■ Given entries:
============

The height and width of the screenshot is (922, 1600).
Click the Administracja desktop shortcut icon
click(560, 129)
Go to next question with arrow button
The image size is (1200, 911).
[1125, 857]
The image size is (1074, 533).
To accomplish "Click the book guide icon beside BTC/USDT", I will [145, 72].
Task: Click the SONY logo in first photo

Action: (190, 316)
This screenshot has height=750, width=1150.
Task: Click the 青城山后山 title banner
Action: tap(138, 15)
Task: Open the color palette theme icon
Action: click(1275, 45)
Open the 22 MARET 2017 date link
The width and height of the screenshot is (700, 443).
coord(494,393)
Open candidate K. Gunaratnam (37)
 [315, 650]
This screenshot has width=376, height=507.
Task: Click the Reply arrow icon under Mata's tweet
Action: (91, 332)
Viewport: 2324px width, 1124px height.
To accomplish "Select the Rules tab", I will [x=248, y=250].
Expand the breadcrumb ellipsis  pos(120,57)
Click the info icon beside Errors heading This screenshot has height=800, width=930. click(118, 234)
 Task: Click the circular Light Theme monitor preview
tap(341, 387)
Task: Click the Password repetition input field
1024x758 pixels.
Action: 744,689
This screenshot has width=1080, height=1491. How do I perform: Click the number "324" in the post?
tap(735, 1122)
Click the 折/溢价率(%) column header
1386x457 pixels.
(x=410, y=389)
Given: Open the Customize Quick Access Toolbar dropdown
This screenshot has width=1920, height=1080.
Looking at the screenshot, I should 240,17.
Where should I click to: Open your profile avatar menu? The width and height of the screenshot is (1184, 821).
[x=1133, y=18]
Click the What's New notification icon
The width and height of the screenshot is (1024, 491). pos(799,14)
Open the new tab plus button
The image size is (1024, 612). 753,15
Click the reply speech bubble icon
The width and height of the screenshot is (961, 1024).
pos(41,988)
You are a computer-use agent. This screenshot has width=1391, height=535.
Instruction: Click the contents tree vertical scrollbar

============

■ Work to do: Copy all of the records above line for line, changing nothing.

■ Solution to this problem:
The height and width of the screenshot is (922, 1600).
Click the Administracja desktop shortcut icon
click(560, 129)
Go to next question with arrow button
The image size is (1200, 911).
[1125, 857]
The image size is (1074, 533).
To accomplish "Click the book guide icon beside BTC/USDT", I will [145, 72].
Task: Click the SONY logo in first photo

Action: (190, 316)
This screenshot has height=750, width=1150.
Task: Click the 青城山后山 title banner
Action: tap(138, 15)
Task: Open the color palette theme icon
Action: click(1275, 45)
Open the 22 MARET 2017 date link
The width and height of the screenshot is (700, 443).
coord(494,393)
Open candidate K. Gunaratnam (37)
 [315, 650]
This screenshot has width=376, height=507.
Task: Click the Reply arrow icon under Mata's tweet
Action: (91, 332)
Viewport: 2324px width, 1124px height.
To accomplish "Select the Rules tab", I will [x=248, y=250].
Expand the breadcrumb ellipsis  pos(120,57)
Click the info icon beside Errors heading This screenshot has height=800, width=930. click(118, 234)
 Task: Click the circular Light Theme monitor preview
tap(341, 387)
Task: Click the Password repetition input field
1024x758 pixels.
Action: 744,689
This screenshot has width=1080, height=1491. How do I perform: Click the number "324" in the post?
tap(735, 1122)
Click the 折/溢价率(%) column header
1386x457 pixels.
(x=410, y=389)
Given: Open the Customize Quick Access Toolbar dropdown
This screenshot has width=1920, height=1080.
Looking at the screenshot, I should 240,17.
Where should I click to: Open your profile avatar menu? The width and height of the screenshot is (1184, 821).
[x=1133, y=18]
Click the What's New notification icon
The width and height of the screenshot is (1024, 491). pos(799,14)
Open the new tab plus button
The image size is (1024, 612). 753,15
Click the reply speech bubble icon
The width and height of the screenshot is (961, 1024).
pos(41,988)
You are a computer-use agent. This screenshot has width=1391, height=535.
Instruction: Click the contents tree vertical scrollbar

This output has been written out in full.